Второй контраргумент выдвигают поклонники новой научной области, известной как теория сложности. Ее сторонники ставят своей целью обнаружить математические принципы упорядочения, лежащие в основе многих сложных систем: галактик, кристаллов, метеорологических условий, клеток, организмов, мозга, экосистем, обществ и т. д. Опубликованы десятки новых книг, в которых эти идеи освещаются в приложении к таким темам, как СПИД, упадок городов, война в Боснии и, конечно, фондовый рынок. Стюарт Кауффман – один из лидеров движения – выдвинул предположение, что такие достижения, как самоорганизация, порядок, стабильность и связанность, являются «врожденным свойством некоторых сложных систем». Эволюция, полагает он, может быть «результатом брака между отбором и самоорганизацией»154.

Теория сложности поднимает интересные вопросы. Естественный отбор предполагает, что каким-то образом возник репликатор, и теория сложности может помочь объяснить, каким именно образом. Данная теория может внести свою лепту и в объяснение других предположений. Каждое тело, чтобы функционировать, должно достаточно долго удерживать форму, вместо того, чтобы разлететься на молекулы или превратиться в лужу. А для процесса эволюции мутации должны изменить тело в достаточной степени, чтобы его функционирование изменилось, но не настолько кардинально, чтобы оно рассыпалось на куски. Если существуют абстрактные принципы, которые определяют, будет ли система взаимодействующих частей (молекул, генов, клеток) обладать такими свойствами, то естественный отбор должен действовать в рамках этих принципов точно так же, как он должен действовать с учетом ограничений физики и математики – таких, как теорема Пифагора и закон всемирного тяготения.
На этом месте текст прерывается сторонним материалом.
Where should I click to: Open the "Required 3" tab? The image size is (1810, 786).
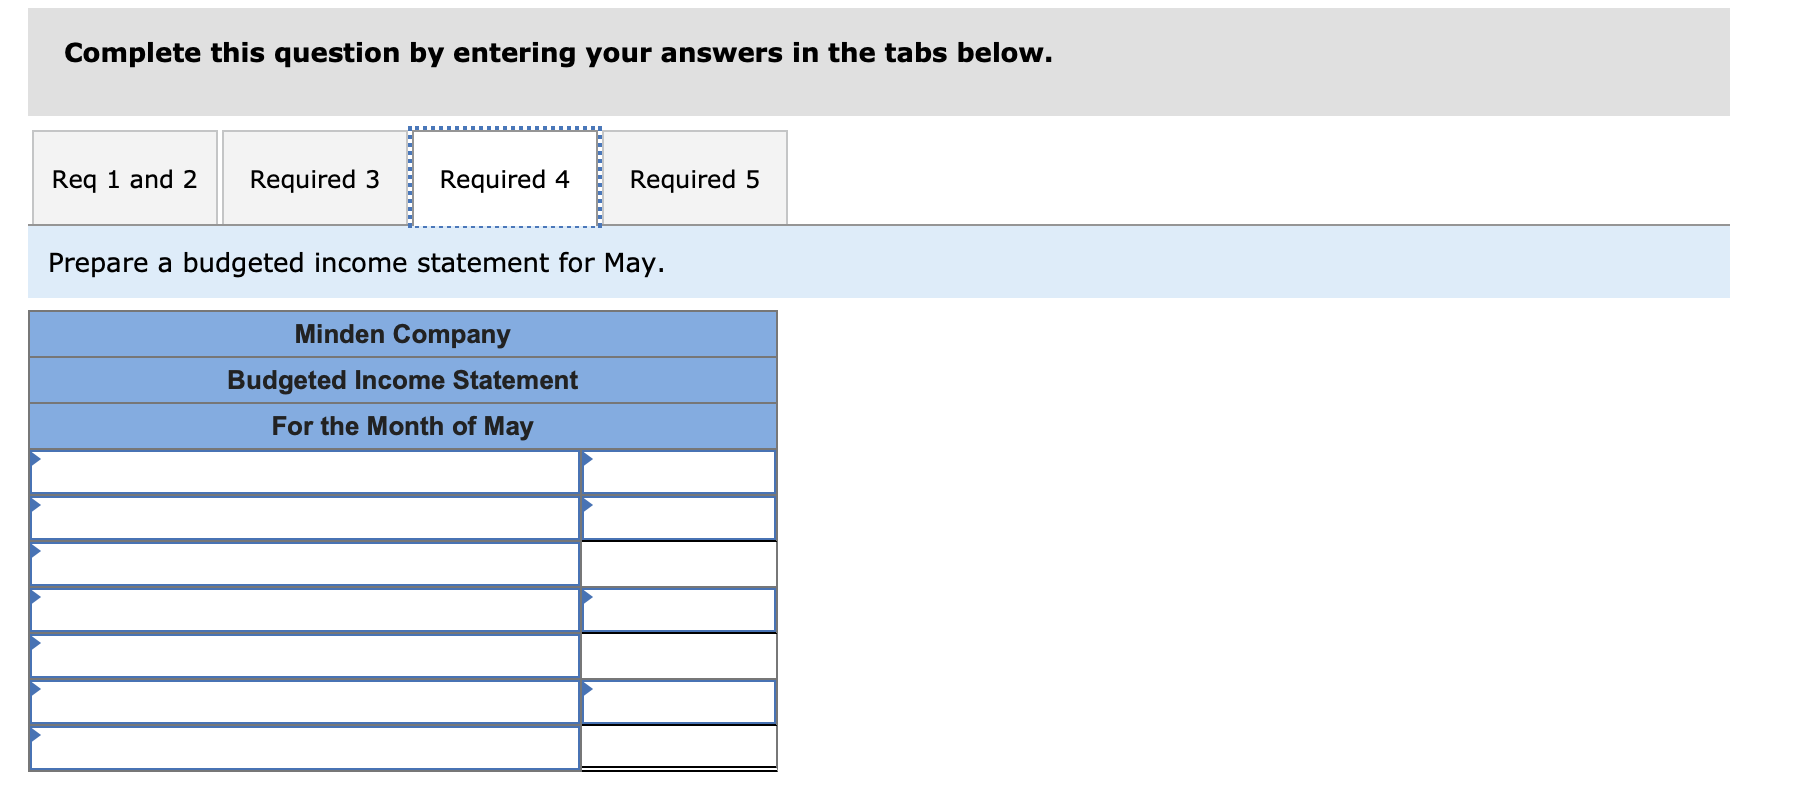314,178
И все же некоторые его читатели пошли еще дальше и сделали вывод, что естественный отбор – понятие банальное, или устаревшее, или, в лучшем случае, сомнительного значения. (Кстати, сами пионеры теории сложности, такие, как Кауффман и Мюррей Гелл-Манн, пришли в ужас от этой экстраполяции.) Типичный пример – вот это письмо в «Нью-Йорк тайме бук ревью»:

Благодаря последним достижениям в нелинейной динамике, неравновесной термодинамике и других дисциплинах на границе между биологией и физикой, у нас есть все основания полагать, что происхождение и эволюция жизни наконец-то будут поставлены на прочное научное основание. Сегодня, на пороге XXI века, мы видим, что еще два великих пророка XIX века – Маркс и Фрейд – наконец низвергнуты со своих пьедесталов. Давно пора освободить и дискуссии об эволюции от анахронистического и ненаучного поклонения Дарвину155.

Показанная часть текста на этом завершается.